* [Aim]: Print these lines exactly, starting with the line that contains "Where should I click to: Click the Recherche" and going on through the line that contains "Action: tap(17, 157)".

* [Entries on finding words and elements]:
========================

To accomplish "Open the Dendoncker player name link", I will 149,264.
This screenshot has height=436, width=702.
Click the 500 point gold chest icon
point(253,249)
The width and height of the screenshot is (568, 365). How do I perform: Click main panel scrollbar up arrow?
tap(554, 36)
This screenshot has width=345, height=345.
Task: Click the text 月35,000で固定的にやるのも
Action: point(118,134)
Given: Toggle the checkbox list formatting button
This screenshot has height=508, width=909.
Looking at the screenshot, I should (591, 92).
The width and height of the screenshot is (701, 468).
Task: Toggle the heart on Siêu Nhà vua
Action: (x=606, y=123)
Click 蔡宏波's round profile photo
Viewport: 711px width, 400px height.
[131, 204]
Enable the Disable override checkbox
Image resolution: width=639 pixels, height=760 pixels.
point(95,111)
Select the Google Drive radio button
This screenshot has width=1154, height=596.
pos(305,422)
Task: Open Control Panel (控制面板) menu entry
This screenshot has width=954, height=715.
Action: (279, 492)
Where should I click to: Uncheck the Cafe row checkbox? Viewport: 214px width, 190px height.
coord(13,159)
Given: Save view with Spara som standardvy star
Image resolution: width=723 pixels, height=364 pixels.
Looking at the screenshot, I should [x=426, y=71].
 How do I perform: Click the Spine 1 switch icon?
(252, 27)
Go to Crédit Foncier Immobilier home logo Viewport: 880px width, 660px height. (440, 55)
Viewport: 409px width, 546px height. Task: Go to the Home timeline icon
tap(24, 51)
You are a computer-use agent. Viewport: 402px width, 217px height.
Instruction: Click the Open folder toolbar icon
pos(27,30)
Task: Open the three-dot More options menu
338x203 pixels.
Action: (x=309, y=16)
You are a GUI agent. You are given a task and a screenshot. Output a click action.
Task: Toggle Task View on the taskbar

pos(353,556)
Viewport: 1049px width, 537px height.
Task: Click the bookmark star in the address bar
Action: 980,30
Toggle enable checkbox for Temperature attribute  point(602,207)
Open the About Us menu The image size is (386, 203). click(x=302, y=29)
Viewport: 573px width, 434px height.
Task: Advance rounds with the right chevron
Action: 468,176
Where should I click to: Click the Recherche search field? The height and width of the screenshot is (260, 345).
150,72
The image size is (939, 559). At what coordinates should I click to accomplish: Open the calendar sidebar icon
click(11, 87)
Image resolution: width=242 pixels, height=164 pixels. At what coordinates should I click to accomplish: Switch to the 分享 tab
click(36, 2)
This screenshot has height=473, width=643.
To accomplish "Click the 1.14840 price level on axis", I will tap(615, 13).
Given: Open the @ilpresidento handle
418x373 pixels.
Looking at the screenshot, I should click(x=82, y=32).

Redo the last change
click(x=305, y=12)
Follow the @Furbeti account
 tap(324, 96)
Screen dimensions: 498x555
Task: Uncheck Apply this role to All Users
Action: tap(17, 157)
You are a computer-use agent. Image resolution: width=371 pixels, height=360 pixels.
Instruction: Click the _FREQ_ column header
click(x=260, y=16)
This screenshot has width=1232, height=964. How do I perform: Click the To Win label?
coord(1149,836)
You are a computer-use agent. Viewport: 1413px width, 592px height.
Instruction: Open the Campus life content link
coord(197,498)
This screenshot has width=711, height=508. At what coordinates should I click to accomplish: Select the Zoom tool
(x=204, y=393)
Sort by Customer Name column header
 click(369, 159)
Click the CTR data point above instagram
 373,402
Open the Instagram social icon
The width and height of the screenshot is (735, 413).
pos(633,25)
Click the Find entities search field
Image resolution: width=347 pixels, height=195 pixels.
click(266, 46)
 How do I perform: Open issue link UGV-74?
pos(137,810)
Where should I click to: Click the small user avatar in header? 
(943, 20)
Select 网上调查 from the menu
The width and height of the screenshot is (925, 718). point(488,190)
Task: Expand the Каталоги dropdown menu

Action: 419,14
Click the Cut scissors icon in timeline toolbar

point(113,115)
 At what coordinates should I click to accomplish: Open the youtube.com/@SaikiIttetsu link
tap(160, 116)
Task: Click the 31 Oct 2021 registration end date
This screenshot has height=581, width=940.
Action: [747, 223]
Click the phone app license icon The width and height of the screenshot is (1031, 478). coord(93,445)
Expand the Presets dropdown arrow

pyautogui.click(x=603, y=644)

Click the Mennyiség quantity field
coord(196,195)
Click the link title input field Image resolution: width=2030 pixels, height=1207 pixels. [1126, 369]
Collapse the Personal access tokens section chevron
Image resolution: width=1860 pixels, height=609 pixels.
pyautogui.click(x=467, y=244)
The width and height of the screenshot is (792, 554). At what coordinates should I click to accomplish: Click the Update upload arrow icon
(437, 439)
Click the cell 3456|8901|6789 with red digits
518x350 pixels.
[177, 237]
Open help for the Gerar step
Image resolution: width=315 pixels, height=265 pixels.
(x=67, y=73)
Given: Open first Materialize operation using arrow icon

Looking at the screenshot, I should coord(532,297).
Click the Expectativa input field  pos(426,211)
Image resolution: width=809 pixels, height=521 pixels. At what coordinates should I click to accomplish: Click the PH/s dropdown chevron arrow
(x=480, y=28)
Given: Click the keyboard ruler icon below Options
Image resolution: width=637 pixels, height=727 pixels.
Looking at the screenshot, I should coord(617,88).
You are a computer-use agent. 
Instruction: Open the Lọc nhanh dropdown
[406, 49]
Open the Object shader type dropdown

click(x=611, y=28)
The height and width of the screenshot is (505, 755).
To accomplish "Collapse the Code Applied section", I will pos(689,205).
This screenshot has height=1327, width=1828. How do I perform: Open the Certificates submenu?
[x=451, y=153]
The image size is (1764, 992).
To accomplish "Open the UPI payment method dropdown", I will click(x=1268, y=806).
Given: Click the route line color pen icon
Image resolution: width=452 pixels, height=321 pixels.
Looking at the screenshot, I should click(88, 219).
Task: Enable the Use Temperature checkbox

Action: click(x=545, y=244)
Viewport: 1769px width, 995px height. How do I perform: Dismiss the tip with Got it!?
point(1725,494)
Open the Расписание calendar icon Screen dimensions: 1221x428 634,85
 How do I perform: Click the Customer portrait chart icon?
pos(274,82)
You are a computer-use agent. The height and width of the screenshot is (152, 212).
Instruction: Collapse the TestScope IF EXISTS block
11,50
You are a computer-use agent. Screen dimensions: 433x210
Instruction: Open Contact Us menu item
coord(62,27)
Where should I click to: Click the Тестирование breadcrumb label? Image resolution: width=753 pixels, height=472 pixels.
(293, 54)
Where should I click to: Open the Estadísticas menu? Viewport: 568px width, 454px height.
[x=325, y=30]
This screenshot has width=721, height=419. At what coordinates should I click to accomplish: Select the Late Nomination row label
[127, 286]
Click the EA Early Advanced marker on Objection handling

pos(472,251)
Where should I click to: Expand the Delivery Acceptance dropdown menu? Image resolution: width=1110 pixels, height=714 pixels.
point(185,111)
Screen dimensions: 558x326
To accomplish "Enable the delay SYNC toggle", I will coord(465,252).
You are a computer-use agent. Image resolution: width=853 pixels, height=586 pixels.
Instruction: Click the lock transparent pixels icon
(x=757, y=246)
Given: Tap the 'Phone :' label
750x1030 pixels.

========================

* [Exercise result]:
Where should I click to: Click the Recherche search field? The height and width of the screenshot is (260, 345).
150,72
The image size is (939, 559). At what coordinates should I click to accomplish: Open the calendar sidebar icon
click(11, 87)
Image resolution: width=242 pixels, height=164 pixels. At what coordinates should I click to accomplish: Switch to the 分享 tab
click(36, 2)
This screenshot has height=473, width=643.
To accomplish "Click the 1.14840 price level on axis", I will tap(615, 13).
Given: Open the @ilpresidento handle
418x373 pixels.
Looking at the screenshot, I should click(x=82, y=32).

Redo the last change
click(x=305, y=12)
Follow the @Furbeti account
 tap(324, 96)
Screen dimensions: 498x555
Task: Uncheck Apply this role to All Users
Action: tap(17, 157)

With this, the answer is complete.